Although the Court recognizes the holding of the Vine decision, the Court is not of the opinion that Vine controls the situation in the present case because here, since the officers and directors of the Knight Co. have taken no statutory action to dissolve, liquidate, or merge the company, Plaintiff has no right to demand value for his shares. Plaintiff is unlike the shareholder in Vine who had his shares involuntarily converted into a claim for cash by the statutory merger of the corporations. Here, Plaintiff still owns shares in a corporation that continues to operate even though its assets are in the process of being sold. It is not alleged that Knight Co. or any of its officers have followed any of the procedures under the Texas Business Corporation Act, to merge, liquidate or dissolve the Knight Co. The lack of any acts following statutory procedures to liquidate, dissolve or merge the Knight Co. distinguishes this case from Vine. However, under state law, Plaintiff is not without remedy. For example, under Article 7.05, a shareholder such as Plaintiff can bring action in a state court to have a receiver appointed for the assets and business of a corporation when it appears that the acts of the directors or those in control are illegal, oppressive or fraudulent. Therefore, although Plaintiff has standing to sue in the state courts, he has failed to establish standing to sue in this Court on the theory that an involuntary conversion of his stock has occurred to make him a seller.

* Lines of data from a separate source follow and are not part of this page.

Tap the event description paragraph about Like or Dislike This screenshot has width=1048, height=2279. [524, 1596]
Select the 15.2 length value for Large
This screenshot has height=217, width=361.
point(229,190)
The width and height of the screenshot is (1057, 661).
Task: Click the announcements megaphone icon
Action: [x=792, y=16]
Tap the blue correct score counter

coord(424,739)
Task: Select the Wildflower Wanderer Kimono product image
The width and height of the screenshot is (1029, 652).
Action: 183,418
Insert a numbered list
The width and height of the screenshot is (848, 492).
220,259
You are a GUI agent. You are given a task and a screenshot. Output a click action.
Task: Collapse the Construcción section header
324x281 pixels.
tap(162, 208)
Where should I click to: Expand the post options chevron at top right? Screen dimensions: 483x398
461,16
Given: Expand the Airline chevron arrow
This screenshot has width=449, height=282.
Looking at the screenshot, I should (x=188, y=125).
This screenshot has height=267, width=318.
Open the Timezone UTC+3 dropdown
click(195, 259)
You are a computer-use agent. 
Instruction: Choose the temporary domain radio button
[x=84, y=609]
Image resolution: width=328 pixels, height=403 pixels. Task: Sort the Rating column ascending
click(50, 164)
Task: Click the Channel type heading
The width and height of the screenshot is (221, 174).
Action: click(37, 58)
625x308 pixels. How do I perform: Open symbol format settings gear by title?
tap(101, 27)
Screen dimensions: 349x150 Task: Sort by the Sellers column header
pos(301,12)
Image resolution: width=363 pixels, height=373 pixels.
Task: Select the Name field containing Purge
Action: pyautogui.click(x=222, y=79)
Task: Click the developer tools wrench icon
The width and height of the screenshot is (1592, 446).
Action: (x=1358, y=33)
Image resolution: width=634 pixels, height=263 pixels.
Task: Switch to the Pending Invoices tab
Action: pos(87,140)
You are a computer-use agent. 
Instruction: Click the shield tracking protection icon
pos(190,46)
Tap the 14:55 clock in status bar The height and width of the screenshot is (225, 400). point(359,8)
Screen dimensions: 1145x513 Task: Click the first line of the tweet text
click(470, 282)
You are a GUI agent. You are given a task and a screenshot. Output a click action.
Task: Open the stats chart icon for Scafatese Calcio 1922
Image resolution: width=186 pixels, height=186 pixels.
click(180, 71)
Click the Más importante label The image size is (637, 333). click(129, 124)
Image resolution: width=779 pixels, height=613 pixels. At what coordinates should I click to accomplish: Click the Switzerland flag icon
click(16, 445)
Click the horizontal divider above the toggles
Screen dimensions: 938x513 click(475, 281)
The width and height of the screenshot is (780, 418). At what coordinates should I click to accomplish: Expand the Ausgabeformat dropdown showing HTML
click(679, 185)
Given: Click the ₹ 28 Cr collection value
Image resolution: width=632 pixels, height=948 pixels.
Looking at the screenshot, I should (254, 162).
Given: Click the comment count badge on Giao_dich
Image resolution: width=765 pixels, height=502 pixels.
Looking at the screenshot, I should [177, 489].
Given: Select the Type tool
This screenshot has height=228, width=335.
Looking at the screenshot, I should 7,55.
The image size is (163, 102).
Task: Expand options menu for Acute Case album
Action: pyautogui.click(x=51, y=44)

Plaintiff, asserting another argument to establish standing to sue, contends he was an indirect or involuntary purchaser. His percentage of the ownership in the outstanding stock of the Knight Co. increased as a result of the purchase by Knight Co. of the stock of the J. B. Knight family; consequently, he indirectly became a purchaser of securities. In dictum, the Court of the Southern District of New York in Hoover v. Allen, 241 F.Supp. 213 (S.D.N.Y.1965) indicated that such facts do not constitute a purchase or sale. In that case, a corporation bought back some of its outstanding stock and, as a result of the purchase, defendant insiders acquired control. Minority stockholders subsequently instituted a derivative action. A question of standing to sue was raised and the Court said, at page 228:

"Without relying on possible inferences drawn from Ruckle and O'Neill (in which cases injury to the respective corporations under section 10(b) or the threat thereof was present
...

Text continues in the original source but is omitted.